Information supplied START

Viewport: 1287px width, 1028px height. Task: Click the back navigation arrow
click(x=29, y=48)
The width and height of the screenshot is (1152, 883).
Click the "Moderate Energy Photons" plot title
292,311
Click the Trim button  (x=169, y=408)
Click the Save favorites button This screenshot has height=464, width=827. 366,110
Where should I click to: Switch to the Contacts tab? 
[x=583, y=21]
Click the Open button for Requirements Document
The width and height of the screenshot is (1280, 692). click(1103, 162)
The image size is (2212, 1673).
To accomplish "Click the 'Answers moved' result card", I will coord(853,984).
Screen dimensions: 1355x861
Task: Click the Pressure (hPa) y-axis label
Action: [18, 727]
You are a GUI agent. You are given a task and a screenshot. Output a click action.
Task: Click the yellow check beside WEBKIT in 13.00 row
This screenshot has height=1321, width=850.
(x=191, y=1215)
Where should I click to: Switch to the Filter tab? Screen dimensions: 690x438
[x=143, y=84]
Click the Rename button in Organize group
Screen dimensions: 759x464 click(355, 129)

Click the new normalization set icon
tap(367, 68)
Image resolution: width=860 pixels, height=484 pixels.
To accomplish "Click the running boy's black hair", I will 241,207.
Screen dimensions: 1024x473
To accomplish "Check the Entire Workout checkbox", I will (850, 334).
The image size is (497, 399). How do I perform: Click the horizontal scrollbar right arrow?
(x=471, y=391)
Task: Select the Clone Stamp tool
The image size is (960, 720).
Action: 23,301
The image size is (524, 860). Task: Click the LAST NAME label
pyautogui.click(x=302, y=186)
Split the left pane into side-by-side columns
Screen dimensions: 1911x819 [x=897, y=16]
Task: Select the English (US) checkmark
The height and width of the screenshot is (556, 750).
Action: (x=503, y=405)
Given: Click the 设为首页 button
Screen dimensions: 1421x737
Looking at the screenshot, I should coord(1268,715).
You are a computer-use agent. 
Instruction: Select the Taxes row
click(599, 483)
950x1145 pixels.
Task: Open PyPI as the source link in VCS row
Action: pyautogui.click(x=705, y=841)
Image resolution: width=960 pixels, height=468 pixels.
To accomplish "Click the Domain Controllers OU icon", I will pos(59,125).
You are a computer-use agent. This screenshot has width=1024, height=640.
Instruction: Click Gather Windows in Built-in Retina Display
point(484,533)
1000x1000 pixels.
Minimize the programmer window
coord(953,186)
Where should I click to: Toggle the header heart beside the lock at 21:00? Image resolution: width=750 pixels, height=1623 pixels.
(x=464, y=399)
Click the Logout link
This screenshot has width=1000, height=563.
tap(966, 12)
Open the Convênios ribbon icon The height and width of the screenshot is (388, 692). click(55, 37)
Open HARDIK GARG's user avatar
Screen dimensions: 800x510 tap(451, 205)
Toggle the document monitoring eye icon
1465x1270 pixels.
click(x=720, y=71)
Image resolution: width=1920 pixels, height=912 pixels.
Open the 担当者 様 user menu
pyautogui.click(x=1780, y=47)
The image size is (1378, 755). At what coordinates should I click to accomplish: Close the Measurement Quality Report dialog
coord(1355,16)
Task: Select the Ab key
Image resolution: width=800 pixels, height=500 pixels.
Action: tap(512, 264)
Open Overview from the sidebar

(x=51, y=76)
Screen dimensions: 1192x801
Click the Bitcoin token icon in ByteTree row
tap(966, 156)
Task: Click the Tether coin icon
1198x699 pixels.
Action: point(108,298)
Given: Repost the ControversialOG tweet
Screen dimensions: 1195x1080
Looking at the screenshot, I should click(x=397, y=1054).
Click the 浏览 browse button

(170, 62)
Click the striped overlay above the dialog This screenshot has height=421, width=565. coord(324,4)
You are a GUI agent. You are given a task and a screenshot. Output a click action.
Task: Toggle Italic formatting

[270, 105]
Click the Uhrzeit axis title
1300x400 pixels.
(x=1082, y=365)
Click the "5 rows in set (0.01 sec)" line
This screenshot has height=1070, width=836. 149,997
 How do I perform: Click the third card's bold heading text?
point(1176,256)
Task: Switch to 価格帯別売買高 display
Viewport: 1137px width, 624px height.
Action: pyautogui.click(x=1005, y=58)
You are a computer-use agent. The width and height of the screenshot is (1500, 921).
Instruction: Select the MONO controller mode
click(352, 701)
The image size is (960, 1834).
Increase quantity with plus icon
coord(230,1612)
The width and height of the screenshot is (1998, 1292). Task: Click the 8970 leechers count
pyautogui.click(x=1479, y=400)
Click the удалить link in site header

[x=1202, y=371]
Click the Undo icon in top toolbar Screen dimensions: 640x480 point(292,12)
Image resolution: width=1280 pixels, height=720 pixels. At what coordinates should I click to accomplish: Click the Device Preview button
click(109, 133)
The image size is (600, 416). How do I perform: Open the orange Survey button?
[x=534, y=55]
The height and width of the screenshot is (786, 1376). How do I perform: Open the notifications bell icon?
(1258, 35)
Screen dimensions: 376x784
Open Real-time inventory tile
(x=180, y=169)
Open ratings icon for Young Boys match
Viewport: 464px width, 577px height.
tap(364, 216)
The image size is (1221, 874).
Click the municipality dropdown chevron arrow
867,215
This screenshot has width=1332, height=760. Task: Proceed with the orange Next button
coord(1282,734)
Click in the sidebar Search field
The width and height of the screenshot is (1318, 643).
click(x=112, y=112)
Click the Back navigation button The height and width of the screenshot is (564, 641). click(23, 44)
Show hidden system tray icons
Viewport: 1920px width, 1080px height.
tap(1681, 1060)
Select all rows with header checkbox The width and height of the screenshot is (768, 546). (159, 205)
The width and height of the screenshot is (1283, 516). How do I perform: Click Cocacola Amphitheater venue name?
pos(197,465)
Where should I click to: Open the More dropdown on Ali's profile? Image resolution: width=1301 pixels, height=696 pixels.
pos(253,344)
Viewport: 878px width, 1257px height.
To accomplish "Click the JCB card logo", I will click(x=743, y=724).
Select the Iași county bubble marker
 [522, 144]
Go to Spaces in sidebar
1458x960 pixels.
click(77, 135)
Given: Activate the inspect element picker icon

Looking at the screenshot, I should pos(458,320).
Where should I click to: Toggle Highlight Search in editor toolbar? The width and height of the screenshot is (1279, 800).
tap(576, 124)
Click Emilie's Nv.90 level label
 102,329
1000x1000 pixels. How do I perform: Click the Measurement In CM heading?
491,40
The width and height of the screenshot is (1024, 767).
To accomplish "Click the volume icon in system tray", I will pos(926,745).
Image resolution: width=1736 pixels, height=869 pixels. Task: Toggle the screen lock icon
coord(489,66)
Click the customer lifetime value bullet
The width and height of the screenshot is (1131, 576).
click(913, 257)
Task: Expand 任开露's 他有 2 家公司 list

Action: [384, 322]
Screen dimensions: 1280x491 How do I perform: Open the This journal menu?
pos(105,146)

Information supplied END

**Exercise aim**
Count how many of the lines in the material include the word "computer", and state that number without anything else.

**Response to the task**
3